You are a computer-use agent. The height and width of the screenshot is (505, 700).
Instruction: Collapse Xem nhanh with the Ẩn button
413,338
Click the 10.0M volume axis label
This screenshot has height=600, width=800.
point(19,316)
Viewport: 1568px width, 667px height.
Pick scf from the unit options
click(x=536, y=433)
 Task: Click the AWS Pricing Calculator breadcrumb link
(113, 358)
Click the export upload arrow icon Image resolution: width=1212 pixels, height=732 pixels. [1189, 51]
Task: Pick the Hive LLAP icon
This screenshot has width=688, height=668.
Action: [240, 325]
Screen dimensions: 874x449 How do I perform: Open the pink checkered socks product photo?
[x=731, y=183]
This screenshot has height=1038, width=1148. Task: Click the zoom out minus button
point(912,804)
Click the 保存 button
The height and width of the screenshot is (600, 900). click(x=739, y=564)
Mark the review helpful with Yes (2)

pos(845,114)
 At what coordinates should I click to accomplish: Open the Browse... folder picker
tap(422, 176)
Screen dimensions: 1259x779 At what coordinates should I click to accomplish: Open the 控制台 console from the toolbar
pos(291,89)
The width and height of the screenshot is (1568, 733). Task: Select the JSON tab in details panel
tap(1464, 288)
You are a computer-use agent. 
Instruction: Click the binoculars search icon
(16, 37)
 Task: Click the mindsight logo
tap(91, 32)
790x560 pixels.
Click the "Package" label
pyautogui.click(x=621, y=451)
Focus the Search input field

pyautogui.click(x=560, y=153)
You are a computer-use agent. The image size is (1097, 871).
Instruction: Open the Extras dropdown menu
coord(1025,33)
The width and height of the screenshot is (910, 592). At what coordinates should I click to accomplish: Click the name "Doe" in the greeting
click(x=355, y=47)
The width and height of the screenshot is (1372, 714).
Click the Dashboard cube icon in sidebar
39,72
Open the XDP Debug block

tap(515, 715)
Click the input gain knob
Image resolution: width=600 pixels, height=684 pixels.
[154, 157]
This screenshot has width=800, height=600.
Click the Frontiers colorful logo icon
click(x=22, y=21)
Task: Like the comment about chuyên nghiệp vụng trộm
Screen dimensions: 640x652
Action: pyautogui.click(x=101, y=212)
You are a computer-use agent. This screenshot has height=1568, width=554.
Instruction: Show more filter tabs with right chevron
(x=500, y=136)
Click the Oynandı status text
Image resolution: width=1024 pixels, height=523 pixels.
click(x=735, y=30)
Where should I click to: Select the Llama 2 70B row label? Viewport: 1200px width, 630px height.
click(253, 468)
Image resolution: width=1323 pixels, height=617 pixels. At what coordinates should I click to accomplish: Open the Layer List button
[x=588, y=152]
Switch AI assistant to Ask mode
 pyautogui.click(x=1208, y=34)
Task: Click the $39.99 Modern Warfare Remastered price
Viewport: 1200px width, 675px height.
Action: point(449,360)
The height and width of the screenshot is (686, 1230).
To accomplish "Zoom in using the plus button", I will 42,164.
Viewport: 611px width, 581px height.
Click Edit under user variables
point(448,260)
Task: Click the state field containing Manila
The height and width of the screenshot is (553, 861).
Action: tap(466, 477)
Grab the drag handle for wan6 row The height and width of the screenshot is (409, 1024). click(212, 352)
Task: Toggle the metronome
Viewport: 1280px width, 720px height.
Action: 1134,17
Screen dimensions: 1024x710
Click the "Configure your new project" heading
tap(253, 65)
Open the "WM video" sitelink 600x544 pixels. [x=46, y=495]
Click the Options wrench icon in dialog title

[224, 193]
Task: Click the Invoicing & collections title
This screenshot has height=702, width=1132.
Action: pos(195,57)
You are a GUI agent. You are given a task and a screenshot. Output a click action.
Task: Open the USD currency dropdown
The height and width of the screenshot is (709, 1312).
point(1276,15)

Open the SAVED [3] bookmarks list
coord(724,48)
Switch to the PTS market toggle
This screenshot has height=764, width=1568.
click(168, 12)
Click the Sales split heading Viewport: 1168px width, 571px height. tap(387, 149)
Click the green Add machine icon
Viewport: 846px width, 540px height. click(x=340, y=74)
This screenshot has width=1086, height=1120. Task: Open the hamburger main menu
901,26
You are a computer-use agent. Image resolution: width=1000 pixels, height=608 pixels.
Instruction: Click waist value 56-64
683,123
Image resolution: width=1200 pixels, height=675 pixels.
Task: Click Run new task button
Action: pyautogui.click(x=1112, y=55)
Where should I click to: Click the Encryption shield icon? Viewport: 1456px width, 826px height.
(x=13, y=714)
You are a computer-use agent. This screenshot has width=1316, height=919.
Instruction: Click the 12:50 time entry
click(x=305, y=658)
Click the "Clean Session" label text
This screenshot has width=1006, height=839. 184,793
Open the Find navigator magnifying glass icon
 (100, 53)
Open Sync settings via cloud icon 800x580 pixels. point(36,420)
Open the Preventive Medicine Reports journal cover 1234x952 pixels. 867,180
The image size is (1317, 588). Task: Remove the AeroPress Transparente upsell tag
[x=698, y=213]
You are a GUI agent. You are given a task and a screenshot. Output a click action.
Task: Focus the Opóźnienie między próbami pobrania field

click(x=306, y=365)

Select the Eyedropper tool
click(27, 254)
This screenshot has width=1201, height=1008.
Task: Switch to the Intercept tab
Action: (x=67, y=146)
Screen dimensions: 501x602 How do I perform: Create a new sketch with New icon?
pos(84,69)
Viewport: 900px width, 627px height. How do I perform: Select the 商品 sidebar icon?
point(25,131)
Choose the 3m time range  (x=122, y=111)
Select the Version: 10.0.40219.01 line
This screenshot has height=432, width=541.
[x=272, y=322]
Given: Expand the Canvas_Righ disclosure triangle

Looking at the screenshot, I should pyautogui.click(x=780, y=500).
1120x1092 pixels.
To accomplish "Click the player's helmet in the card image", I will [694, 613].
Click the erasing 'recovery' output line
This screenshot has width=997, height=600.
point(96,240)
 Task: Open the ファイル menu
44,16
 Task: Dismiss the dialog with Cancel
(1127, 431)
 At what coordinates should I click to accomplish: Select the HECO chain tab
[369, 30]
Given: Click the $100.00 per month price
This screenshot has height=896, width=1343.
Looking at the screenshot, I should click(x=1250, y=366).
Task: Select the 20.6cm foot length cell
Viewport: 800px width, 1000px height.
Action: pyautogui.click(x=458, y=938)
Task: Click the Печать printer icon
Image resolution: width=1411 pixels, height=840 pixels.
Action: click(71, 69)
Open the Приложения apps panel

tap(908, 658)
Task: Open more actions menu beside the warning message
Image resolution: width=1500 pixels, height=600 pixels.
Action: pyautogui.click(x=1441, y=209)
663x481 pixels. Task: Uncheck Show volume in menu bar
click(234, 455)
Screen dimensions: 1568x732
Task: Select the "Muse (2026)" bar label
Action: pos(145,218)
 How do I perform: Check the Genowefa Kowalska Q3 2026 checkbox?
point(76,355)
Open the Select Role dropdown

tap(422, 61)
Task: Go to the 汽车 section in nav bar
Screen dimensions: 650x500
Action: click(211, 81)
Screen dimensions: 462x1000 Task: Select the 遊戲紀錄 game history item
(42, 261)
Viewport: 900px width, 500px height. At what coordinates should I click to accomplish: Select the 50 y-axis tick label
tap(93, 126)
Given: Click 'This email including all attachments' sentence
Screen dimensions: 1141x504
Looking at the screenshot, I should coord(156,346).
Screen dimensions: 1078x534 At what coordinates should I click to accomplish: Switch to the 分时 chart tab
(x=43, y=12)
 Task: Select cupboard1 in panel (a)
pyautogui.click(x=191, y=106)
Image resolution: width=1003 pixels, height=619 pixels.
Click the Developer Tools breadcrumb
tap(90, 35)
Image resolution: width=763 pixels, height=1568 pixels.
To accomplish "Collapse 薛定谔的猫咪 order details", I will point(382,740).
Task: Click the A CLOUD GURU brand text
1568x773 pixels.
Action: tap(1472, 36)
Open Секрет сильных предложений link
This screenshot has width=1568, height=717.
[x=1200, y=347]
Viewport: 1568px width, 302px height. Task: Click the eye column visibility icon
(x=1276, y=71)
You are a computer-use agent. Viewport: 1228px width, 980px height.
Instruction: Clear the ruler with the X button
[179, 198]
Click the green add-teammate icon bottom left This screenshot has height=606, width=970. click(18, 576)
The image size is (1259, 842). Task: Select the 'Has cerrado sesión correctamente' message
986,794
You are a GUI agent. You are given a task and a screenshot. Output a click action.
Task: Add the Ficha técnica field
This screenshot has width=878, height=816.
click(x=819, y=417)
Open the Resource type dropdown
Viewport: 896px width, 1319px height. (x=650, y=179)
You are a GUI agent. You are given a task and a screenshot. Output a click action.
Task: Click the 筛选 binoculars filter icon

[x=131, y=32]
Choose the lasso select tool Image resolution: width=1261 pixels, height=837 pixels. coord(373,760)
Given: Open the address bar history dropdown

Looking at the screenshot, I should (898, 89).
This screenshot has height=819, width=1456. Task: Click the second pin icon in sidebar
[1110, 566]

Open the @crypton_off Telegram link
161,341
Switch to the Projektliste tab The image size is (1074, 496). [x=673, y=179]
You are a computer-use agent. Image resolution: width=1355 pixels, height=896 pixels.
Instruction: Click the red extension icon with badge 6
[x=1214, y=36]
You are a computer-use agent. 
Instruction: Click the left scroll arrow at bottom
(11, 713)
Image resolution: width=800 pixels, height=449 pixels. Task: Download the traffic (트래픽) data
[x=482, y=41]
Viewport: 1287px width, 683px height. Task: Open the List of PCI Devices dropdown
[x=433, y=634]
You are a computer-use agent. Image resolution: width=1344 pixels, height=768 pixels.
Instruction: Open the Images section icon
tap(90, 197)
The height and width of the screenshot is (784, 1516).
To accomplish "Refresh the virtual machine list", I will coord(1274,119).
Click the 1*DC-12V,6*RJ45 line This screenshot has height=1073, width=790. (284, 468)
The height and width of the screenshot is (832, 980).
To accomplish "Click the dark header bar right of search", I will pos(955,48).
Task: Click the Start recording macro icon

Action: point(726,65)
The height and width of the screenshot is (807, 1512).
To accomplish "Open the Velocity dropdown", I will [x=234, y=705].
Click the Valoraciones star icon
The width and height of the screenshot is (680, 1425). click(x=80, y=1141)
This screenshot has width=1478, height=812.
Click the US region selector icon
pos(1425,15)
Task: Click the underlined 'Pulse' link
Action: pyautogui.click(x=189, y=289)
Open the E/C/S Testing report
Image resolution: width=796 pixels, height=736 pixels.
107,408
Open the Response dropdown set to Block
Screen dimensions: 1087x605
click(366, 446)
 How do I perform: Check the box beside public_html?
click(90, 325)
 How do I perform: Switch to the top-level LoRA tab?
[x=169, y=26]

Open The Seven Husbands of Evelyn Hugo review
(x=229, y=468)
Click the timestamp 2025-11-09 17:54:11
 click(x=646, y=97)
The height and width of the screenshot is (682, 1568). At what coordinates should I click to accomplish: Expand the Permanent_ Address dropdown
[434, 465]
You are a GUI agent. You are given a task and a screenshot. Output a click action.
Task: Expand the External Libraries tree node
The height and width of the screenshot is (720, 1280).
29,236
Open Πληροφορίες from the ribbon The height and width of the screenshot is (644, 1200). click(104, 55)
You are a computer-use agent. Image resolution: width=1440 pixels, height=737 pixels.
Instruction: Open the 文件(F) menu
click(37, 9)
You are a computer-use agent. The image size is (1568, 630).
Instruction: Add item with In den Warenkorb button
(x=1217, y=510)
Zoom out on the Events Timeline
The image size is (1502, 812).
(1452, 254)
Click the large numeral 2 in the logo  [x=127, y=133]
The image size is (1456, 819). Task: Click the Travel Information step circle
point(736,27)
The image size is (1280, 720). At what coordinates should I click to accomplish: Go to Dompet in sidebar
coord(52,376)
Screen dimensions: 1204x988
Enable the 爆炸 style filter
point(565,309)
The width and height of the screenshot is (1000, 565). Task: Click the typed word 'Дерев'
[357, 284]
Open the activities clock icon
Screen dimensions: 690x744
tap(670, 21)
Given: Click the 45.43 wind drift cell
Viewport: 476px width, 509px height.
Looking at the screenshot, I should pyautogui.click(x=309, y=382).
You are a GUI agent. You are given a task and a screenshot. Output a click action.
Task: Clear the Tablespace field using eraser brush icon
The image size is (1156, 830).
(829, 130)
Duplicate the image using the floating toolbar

☆ ☆ ☆ ☆ ☆

▸ Problem to solve:
Could you filter the entries above for lines holding the string "cell" and copy them?

▸ Result of this task:
Task: Select the 20.6cm foot length cell
Given: Click the 45.43 wind drift cell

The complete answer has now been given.